Exercise instructions
Only the lines from the one containing "Task: Click the desktops icon in Test row" through the last line of the data below belong in your answer, copied exactly and without pictures.

[Data for analysis Boundary: Start]

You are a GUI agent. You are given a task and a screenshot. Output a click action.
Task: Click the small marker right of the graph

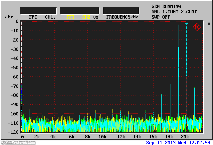click(x=209, y=24)
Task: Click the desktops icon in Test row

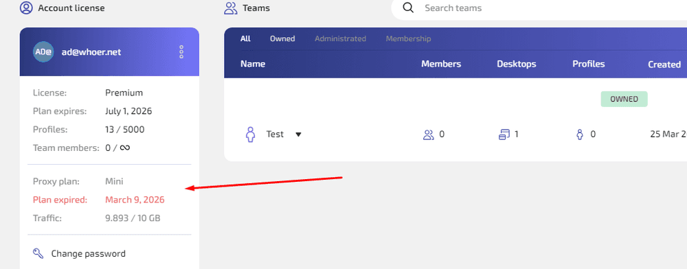Action: (504, 135)
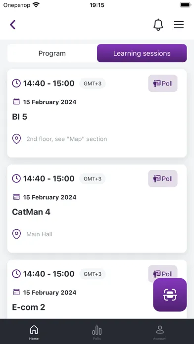This screenshot has height=344, width=194.
Task: Open the hamburger menu
Action: pos(179,25)
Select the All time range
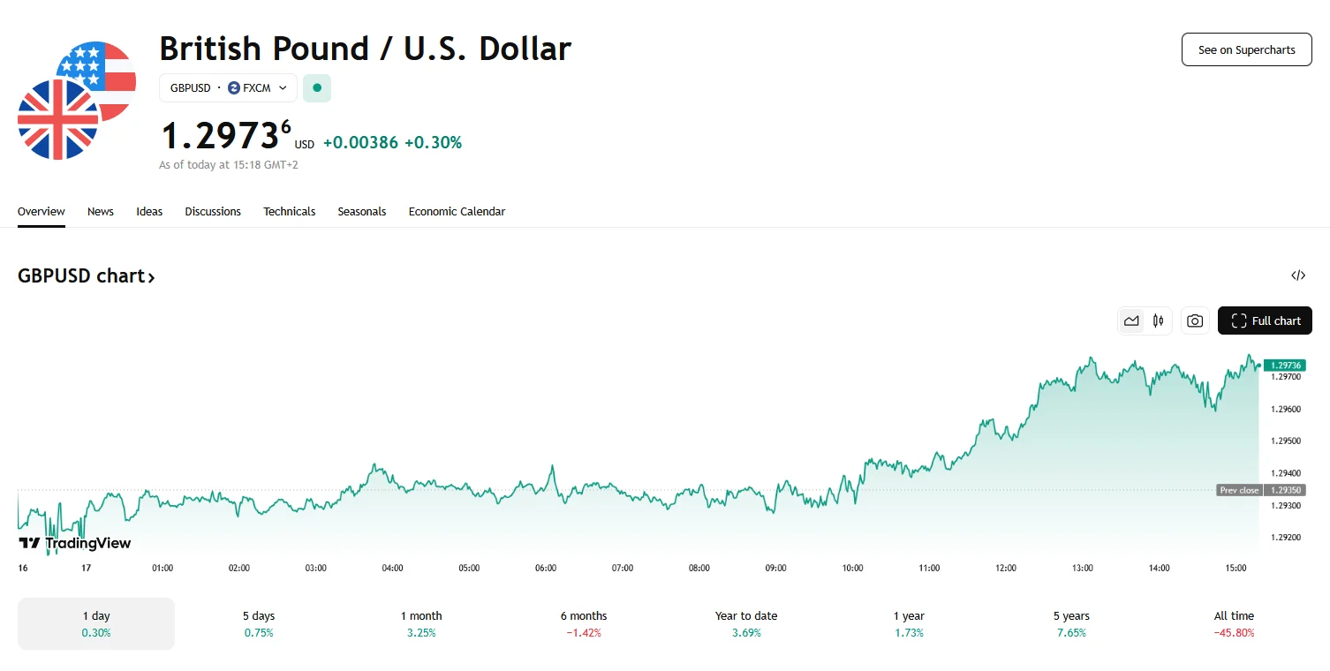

[Data for analysis Boundary: End]

Answer for the task
Task: Click the desktops icon in Test row

Action: (504, 135)
This screenshot has height=344, width=194.
Task: Open the hamburger menu
Action: pos(179,25)
Select the All time range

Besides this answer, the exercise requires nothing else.